------ DATA EXCERPTS ------

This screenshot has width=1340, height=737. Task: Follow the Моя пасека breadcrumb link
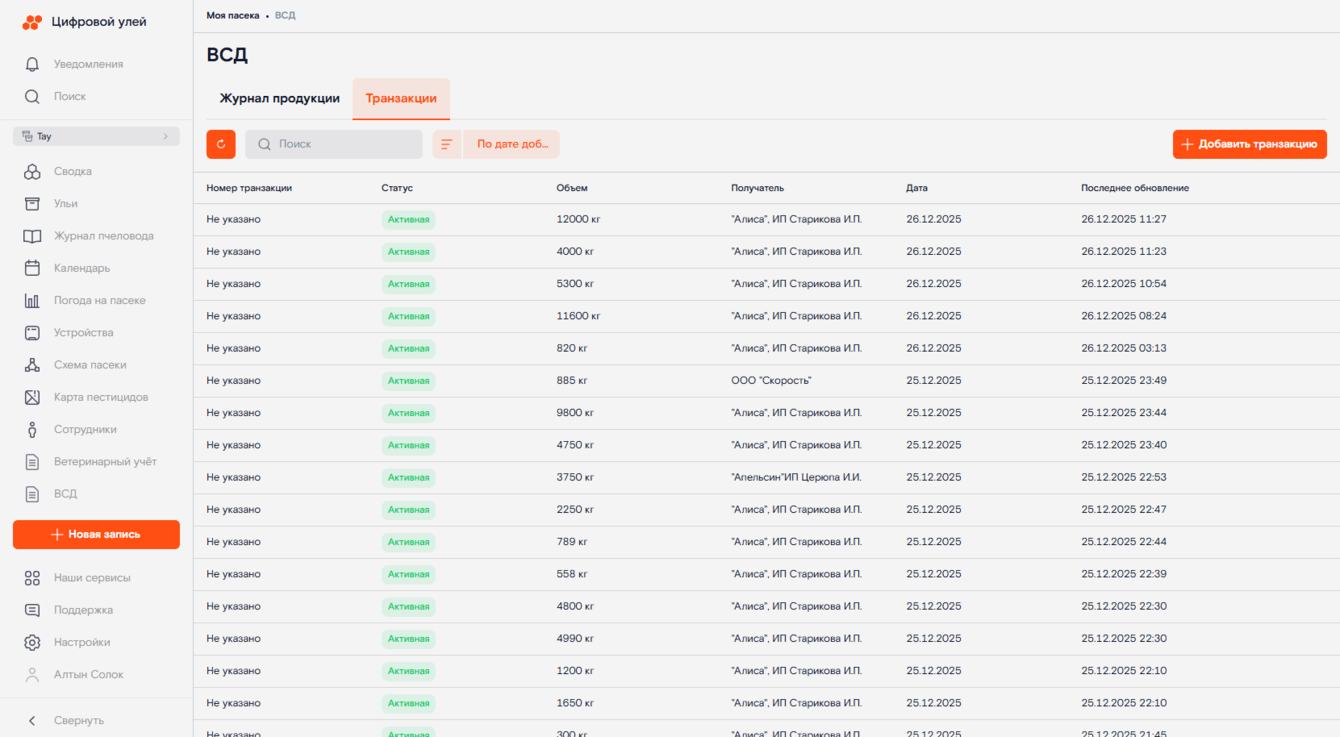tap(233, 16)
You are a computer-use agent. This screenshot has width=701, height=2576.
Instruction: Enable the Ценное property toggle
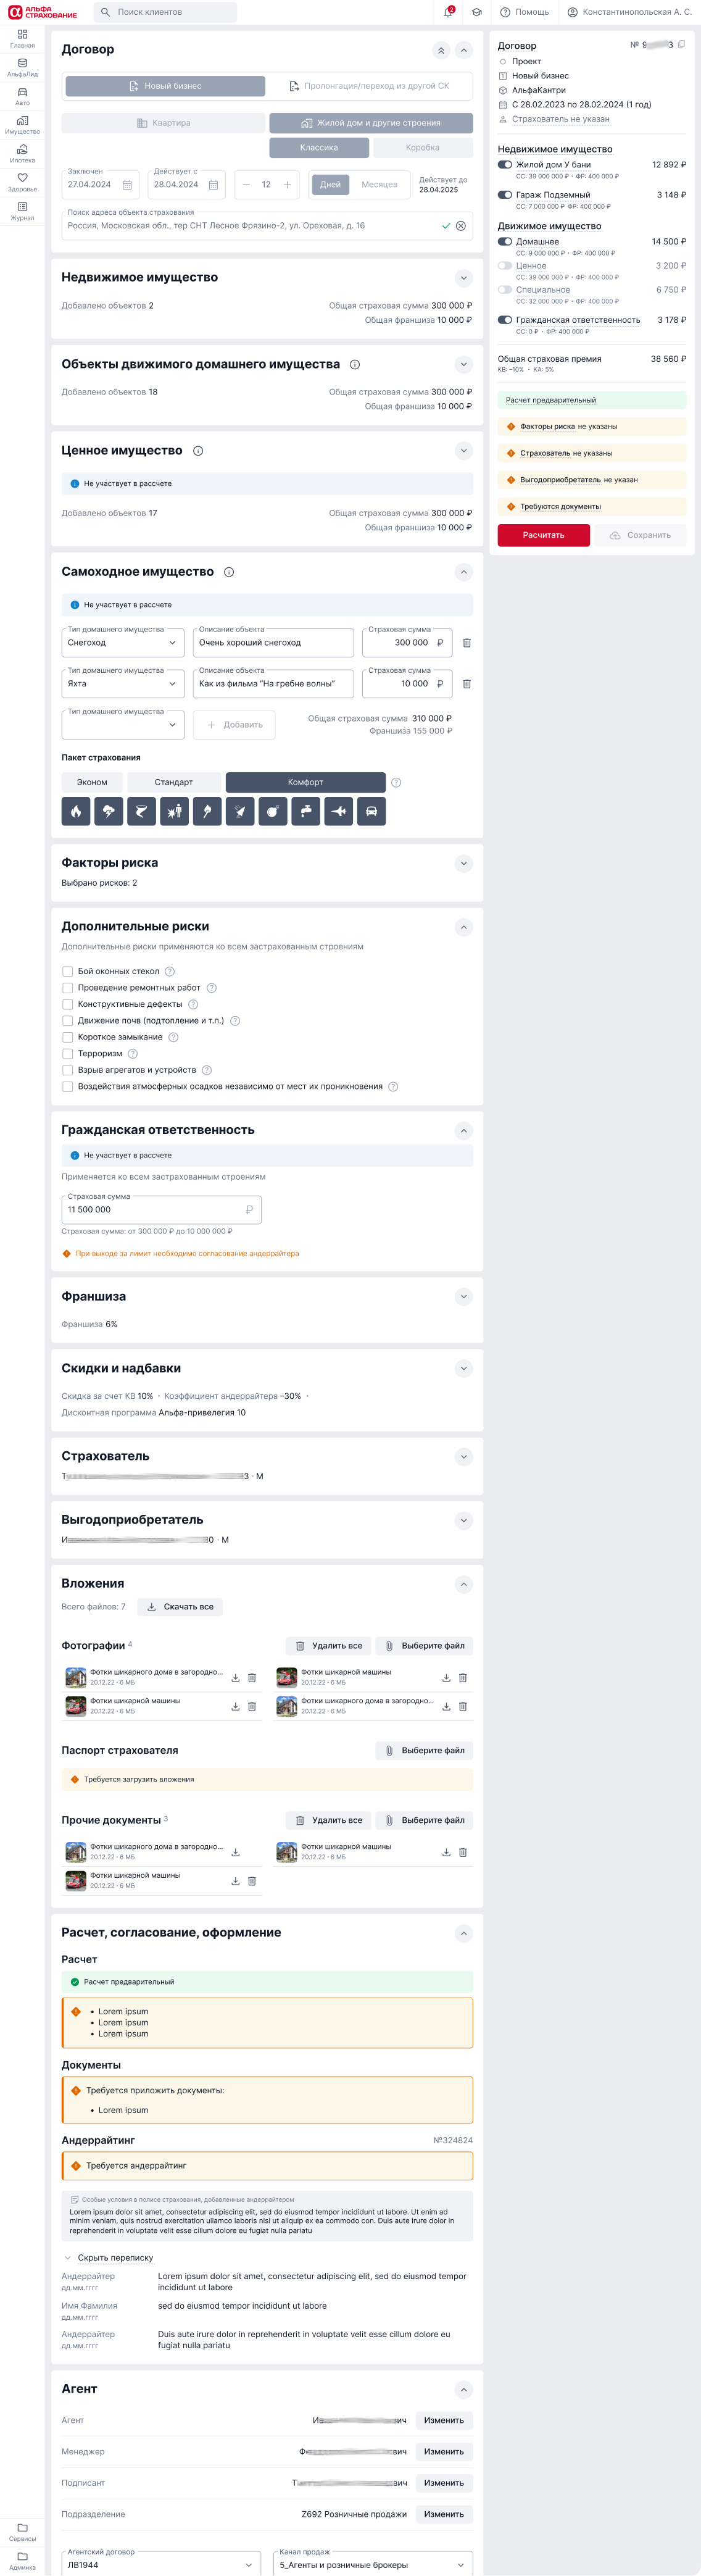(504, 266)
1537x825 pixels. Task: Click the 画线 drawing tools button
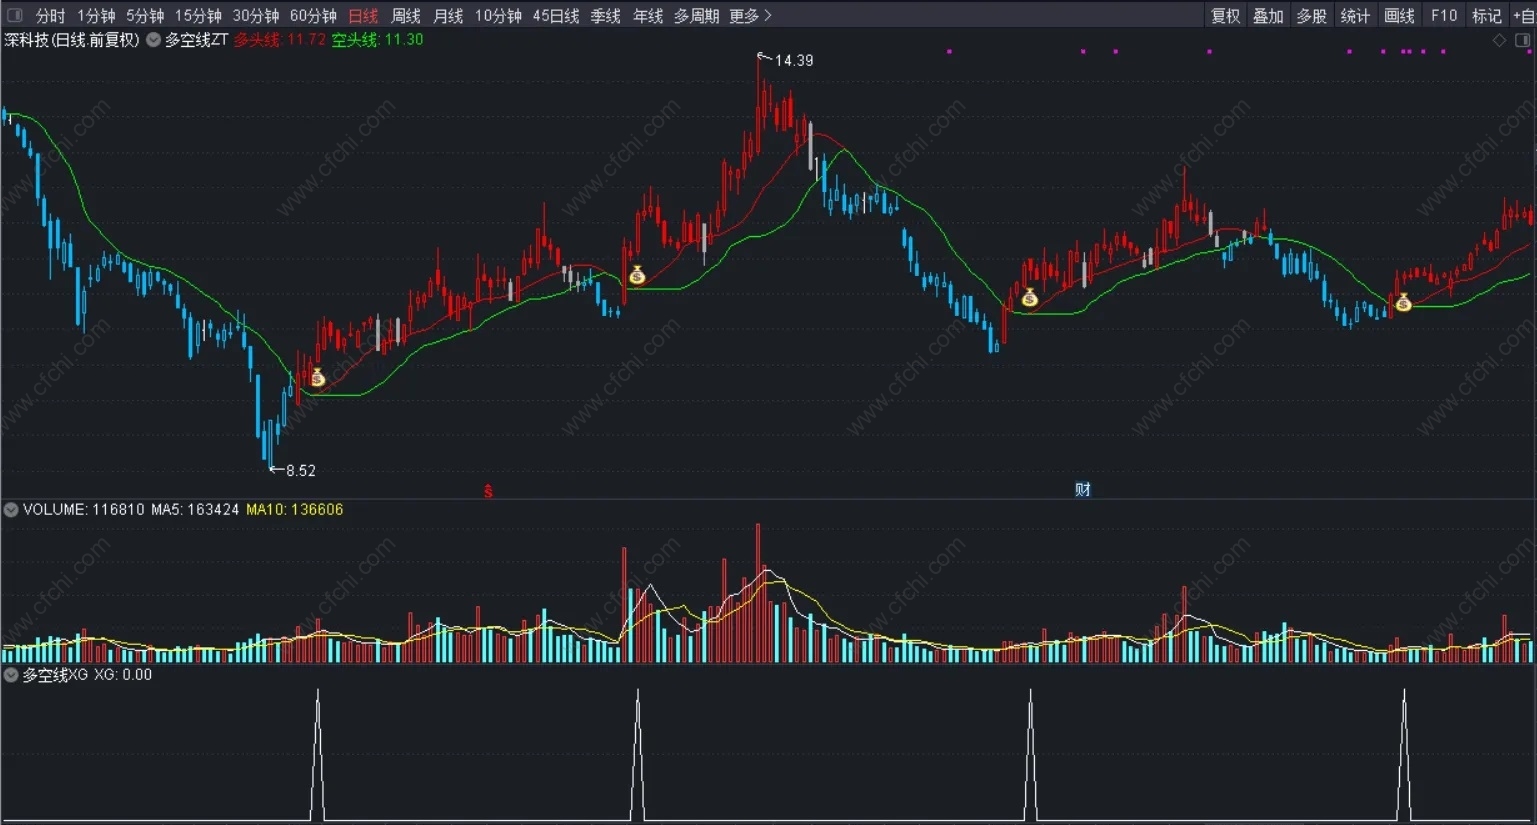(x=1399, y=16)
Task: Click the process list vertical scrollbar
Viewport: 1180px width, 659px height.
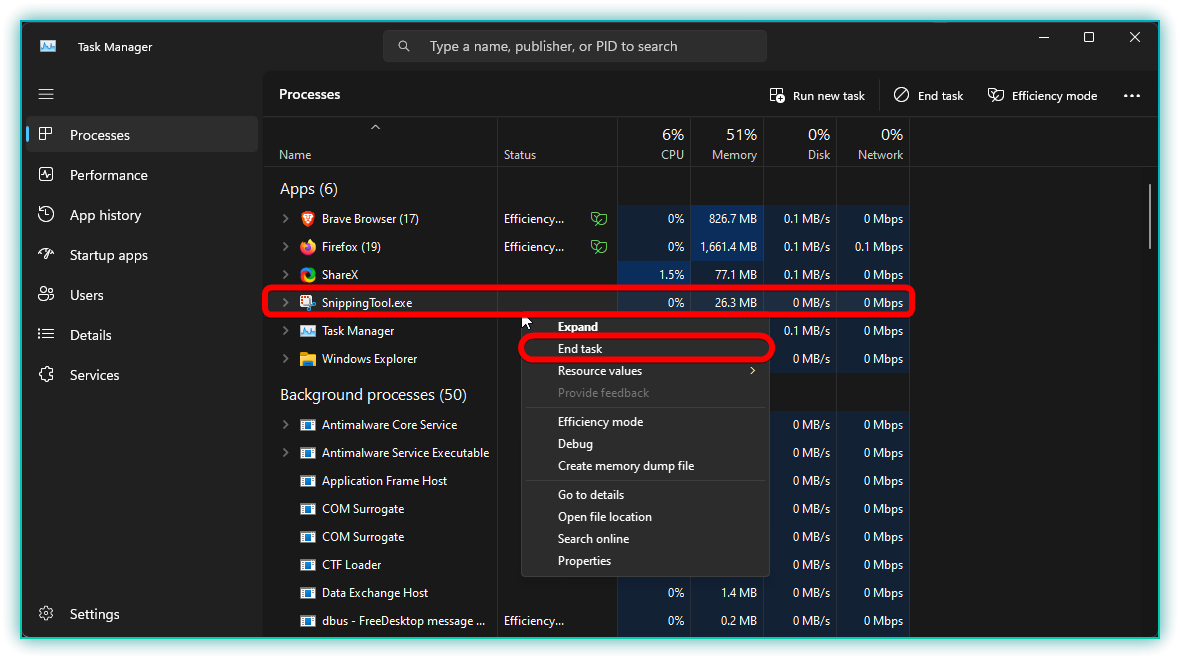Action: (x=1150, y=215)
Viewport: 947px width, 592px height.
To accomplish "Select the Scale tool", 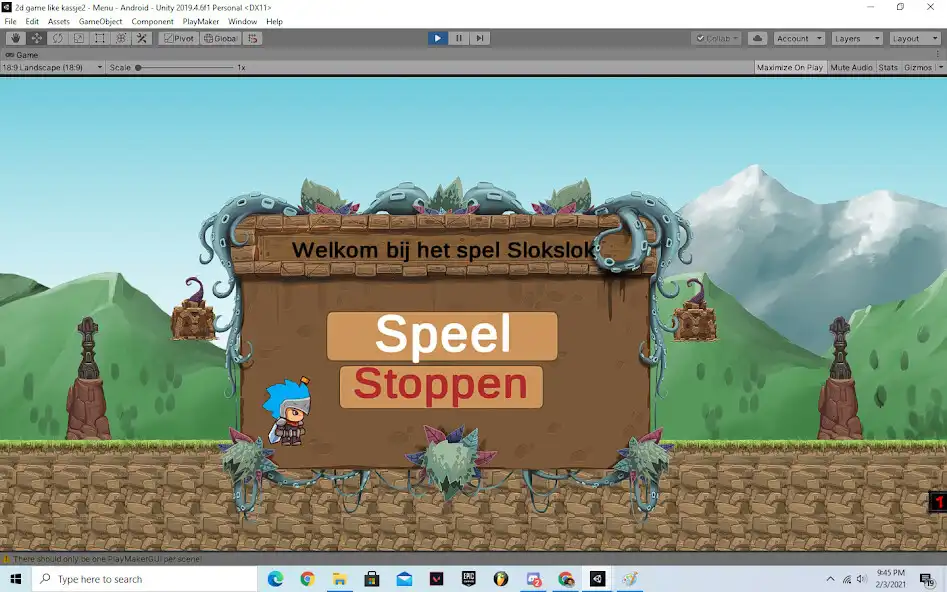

------

▶ WHAT IS NEEDED: Your reply should consist only of the lines running from the line with "Instruction: Enable the" to the end of the entries, both included, copied exactly and without any pictures.

▶ REPLY:
Instruction: Enable the Ценное property toggle
(504, 266)
1537x825 pixels. Task: Click the 画线 drawing tools button
(x=1399, y=16)
Task: Click the process list vertical scrollbar
Viewport: 1180px width, 659px height.
Action: (x=1150, y=215)
Viewport: 947px width, 592px height.
To accomplish "Select the Scale tool", 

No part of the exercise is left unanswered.